Work instruction:
Everything in the listing below from the line containing "Where should I click to: Open the France" through the line containing "You are a computer-use agent. The" must be repeated exactly; the remaining lines are not wanted.

Exercise data:
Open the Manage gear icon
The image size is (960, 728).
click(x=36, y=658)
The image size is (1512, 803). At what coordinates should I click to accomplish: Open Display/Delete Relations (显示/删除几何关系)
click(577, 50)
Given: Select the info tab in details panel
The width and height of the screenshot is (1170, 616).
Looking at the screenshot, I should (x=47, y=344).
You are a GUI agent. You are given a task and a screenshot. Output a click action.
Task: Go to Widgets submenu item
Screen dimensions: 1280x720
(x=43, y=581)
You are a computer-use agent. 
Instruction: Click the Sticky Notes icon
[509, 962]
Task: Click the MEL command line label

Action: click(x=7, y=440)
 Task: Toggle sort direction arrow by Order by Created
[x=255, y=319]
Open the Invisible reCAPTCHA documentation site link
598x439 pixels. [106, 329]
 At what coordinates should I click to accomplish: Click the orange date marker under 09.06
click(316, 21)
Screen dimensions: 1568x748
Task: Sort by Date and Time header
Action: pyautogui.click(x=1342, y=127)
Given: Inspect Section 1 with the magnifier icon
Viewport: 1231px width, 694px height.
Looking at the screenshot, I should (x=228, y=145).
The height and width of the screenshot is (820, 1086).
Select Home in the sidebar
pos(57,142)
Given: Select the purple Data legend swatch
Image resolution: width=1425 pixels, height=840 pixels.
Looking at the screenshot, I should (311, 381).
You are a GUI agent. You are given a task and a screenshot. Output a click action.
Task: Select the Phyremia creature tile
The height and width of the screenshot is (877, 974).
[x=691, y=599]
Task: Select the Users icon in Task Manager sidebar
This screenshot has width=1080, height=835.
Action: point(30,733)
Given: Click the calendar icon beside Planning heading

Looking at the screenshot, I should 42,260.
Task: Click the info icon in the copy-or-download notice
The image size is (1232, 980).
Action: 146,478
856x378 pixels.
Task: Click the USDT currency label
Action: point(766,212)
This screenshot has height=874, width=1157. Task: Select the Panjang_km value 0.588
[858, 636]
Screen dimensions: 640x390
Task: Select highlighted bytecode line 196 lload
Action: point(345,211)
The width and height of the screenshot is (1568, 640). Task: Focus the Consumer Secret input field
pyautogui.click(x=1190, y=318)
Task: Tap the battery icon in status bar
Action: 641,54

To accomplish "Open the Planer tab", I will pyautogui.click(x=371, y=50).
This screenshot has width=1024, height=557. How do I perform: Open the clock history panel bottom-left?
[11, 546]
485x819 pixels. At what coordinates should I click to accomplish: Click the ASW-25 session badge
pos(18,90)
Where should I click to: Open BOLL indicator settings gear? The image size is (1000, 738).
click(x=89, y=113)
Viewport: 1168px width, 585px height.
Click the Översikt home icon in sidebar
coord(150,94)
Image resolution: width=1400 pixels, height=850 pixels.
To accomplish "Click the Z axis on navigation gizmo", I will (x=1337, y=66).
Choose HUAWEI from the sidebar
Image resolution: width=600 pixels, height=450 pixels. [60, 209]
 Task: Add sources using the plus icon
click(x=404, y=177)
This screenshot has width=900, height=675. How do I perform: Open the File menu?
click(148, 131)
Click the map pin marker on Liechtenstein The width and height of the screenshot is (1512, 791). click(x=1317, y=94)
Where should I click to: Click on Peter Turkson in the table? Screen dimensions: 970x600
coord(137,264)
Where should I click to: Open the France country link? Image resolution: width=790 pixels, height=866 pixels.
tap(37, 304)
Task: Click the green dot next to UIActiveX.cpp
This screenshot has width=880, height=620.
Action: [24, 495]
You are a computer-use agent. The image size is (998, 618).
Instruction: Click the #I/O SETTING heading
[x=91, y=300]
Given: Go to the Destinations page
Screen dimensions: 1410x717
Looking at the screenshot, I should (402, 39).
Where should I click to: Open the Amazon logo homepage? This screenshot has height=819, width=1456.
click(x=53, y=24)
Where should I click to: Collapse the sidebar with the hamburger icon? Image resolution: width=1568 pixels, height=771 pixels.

Written reply:
Where should I click to: Open the France country link? Image resolution: width=790 pixels, height=866 pixels.
tap(37, 304)
Task: Click the green dot next to UIActiveX.cpp
This screenshot has width=880, height=620.
Action: [24, 495]
You are a computer-use agent. The image size is (998, 618).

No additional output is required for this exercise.